Saved entries

━━━

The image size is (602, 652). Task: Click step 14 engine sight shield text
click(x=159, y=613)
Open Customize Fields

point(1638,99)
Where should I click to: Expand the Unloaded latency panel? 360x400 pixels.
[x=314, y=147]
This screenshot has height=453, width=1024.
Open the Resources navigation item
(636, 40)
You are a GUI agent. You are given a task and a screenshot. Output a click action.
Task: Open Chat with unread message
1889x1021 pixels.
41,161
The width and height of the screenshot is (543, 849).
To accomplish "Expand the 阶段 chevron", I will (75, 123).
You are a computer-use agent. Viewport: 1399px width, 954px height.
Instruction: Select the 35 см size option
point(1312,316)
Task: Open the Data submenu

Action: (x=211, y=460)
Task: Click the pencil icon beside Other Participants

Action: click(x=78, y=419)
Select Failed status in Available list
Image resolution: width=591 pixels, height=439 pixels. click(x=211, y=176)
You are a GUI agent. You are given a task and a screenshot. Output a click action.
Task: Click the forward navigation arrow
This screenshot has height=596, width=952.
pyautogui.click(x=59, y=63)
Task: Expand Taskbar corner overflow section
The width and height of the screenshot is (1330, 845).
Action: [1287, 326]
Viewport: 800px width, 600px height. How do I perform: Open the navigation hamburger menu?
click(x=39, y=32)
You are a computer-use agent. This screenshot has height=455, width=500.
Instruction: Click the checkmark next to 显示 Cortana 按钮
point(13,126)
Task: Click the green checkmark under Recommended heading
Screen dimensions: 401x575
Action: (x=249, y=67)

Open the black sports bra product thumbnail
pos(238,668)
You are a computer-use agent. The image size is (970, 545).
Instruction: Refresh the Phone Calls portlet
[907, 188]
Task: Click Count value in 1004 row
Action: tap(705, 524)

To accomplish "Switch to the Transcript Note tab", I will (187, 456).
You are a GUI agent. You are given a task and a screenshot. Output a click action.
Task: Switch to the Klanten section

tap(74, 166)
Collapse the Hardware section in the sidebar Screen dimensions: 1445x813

━━━

AIM OF THE EXERCISE: Answer with one number only, the count of lines in the entries above that hold the string "computer".

REPLY TO THE TASK: 3